January 22, 2020, 3:49 AM UTC

From the outside, a new self-driving car from General Motors resembles a basic white minivan with an orange roof. But inside, it lacks some typically important features: a steering wheel and pedals for gas and brakes.

Cruise Origin, an all-electric autonomous car from GM’s Cruise subsidiary, was unveiled Tuesday night during a splashy media event in San Francisco. Unlike GM’s conventional automobiles, you can’t buy it. Instead, it will be used to ferry passengers of a planned ride-hailing service, akin to Uber and Lyft. The company did not say when or where that new ride-sharing service would debut.

The idea, however, is that drivers will be unnecessary. If so, steering wheels and foot pedals are of no use. It’s currently illegal for companies to test self-driving cars without any human safety drivers, but the company said it is talking with regulators to obtain waivers.

The new car, developed in partnership with Honda, comes amid a race for leadership in what is considered to be the next frontier in transportation. Alphabet’s Waymo, for instance, operates a nascent ride-sharing service using autonomous cars in Arizona that it says has 1,500 monthly active users. Meanwhile, last summer, Volkswagen said that it would invest $2.6 billion in the self-driving car startup Argo AI, majority owned by Ford. 

Numeric display for Cruise Origin.
Numeric display to open the doors of the Cruise Origin.

While on stage, Cruise CEO Dan Ammann revealed few details about Origin, like when it would debut on public streets or specifics about the proposed ride-sharing service. Instead, he pitched the new car as an example of a futuristic ride-sharing service that’s good for the environment and affordable.

“We need a huge number of people to use the Cruise Origin,” Ammann said, adding, “That won’t happen unless we deliver” on a goal of making the car inexpensive to produce and operate.

Ammann said that Cruise expects to produce the vehicles for “roughly half the cost of what a conventional electric SUV costs today,” without elaborating. He also bragged about the Origin’s “modularity,” which means that Cruise would be able to easily upgrade the car by swapping in new components. 

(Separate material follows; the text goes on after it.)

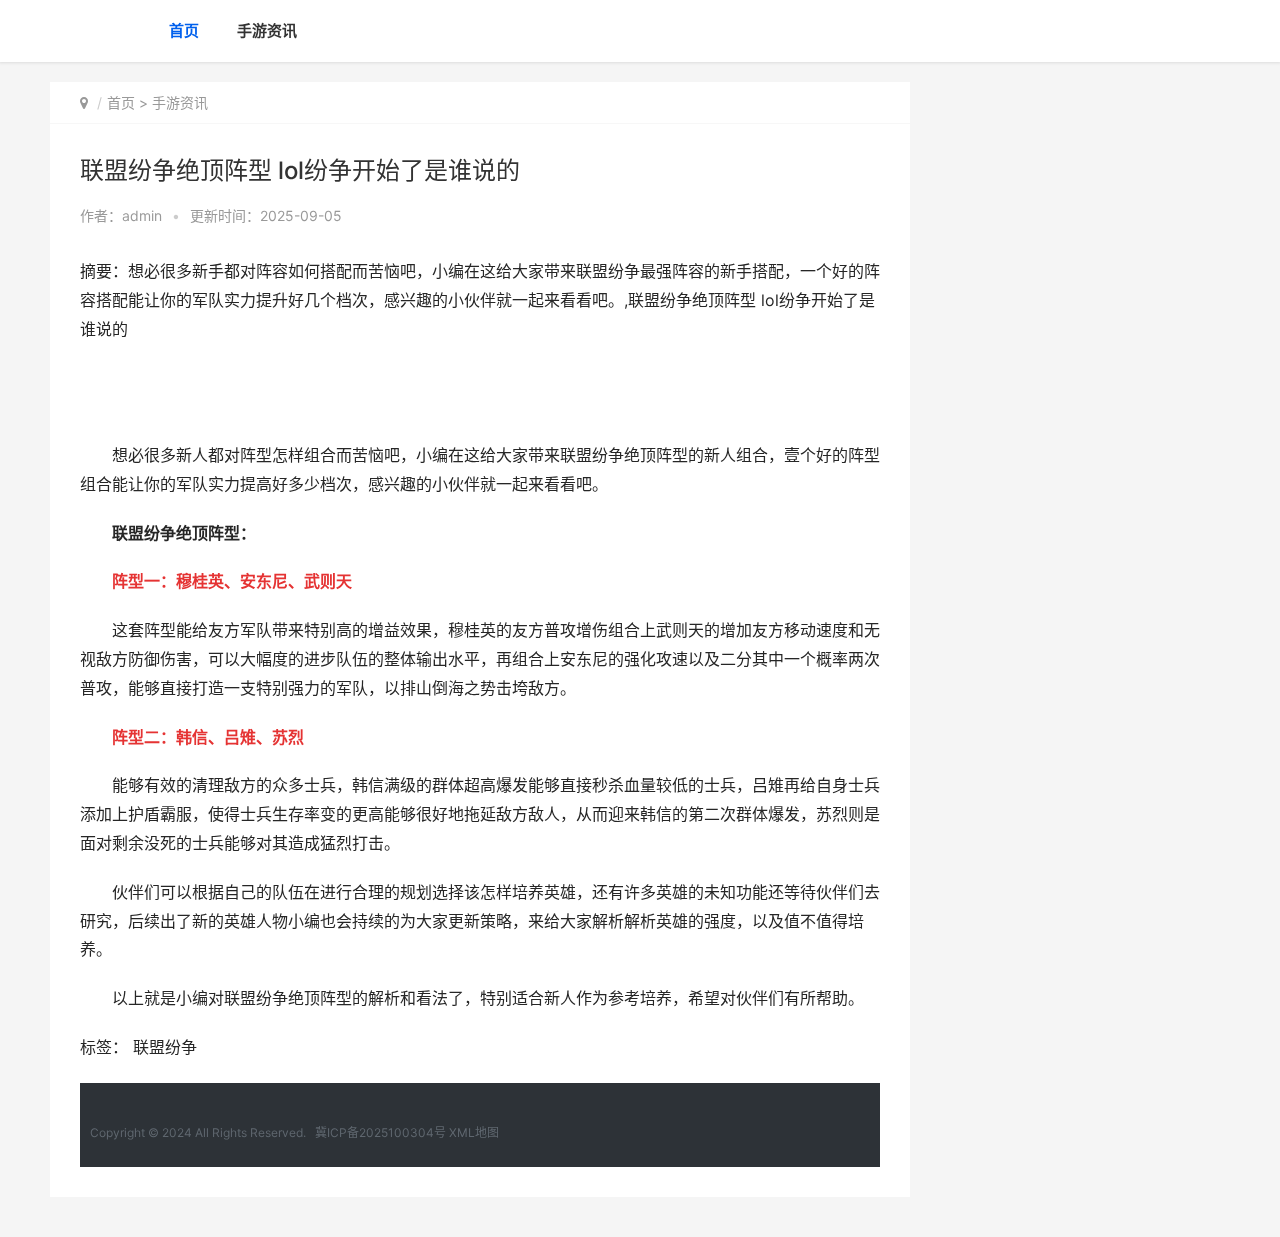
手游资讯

Each Cruise Origin “will have a lifespan of well over one million miles— that’s six times more than today’s average car,” Ammann said. Additionally, Cruise will operate its ride-hailing fleet of Origins “all day and night.”

People can get inside Origin through its two doors that slide open like you’d see at a supermarket. Instead of using door handles, customers presumably punch a code on a keypad to get inside.

The interior of the Cruise Origin

Inside, there’s seats for up to six people—three people sitting on one side and three on the other with empty space in between. The seats are uncomfortable, like the thin cushions that cover ironing boards, although that may change as more people sit on the seats and they soften over time.

While riding, passengers can see information about their ride, like how long it will take to reach the destination, on two computer displays that hang from the ceiling. 

One of the Cruise Origin’s display screens.

As a sign of its progress, Cruise said that it has been testing a rideshare service in San Francisco, using employees, and that those cars have traveled a million miles.